If me.txtBox = 0 then

End If

Stage 2

If me.txtBox = 0 then

now you can fill in the actions if the condition is true

End If

Microsoft Access General Functions

Tuesday, July 7th, 2009

As a Microsoft Access developer you tend to use the same functions over many applications.  Each time you reuse the code, there is the risk you miss a part, or make a mistake.  It is much easier to have your own library of functions.  Here are three I use –  Click Here to view –  They are simple – only  a few lines – but they have their own error handling built in, and I have proven over many applications that they work.

If you have any routine functions that you would like to share, please add them to this blog.

Best Book on Access Programming

Tuesday, June 23rd, 2009

I have been asked a number of times what is the best book to take an average Access User to the next level?  We assume a person is competant in using Access and has dabbled in VBA but wants to move up to the next level.

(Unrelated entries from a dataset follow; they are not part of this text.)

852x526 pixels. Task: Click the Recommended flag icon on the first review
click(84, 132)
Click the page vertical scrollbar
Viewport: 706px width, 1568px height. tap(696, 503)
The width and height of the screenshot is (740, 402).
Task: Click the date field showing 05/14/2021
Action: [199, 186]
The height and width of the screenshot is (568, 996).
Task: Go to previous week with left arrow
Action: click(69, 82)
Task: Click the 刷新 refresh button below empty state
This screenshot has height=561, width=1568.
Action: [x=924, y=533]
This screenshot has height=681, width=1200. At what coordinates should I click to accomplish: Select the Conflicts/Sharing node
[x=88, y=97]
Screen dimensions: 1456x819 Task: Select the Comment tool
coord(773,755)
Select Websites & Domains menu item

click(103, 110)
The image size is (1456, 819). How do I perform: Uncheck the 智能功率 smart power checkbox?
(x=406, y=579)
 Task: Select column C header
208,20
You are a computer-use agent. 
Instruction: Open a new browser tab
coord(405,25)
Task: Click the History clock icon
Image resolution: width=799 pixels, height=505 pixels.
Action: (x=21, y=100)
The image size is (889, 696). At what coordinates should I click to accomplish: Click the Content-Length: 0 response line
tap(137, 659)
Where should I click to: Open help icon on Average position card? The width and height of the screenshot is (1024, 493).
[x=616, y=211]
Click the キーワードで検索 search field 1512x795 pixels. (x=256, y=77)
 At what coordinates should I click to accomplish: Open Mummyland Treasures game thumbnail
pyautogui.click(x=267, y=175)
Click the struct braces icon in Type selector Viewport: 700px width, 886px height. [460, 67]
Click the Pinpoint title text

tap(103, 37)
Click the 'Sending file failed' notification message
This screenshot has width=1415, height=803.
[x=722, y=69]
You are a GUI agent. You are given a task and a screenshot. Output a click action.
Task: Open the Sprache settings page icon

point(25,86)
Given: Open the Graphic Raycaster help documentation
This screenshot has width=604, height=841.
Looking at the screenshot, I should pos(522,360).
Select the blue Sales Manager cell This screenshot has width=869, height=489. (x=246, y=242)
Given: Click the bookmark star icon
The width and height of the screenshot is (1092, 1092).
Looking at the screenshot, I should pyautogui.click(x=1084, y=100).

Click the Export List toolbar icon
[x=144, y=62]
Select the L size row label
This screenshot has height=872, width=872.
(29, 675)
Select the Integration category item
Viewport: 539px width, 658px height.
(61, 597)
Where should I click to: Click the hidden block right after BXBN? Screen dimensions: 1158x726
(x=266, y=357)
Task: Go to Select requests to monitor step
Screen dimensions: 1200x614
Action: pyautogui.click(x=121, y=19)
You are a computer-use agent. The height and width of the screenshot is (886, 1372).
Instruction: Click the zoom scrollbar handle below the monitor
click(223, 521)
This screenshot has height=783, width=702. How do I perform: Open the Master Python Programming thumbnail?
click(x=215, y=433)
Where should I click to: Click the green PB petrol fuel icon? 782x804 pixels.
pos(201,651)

One book stands out for me and surprisingly it goes back to 2003.  The book is “Access 2003 VBA” by Paticia Gardoza, Teresa Henning, Graham Seach and Armen Stein.  The book runs over 950 pages hence the four authors.  It is well written without being too dry.  It is also organised into chapters that are self contained.  About 300 of the pages are appendicies covering all aspects of usage from object models to registry settings.  The only aspect that has changed significantly is the use of ADO which seems to be fading out.  If anyone is looking for a single reference book, I can fully recommend this one.  As a developer of Microsoft Access Solutions, we find it invaluable.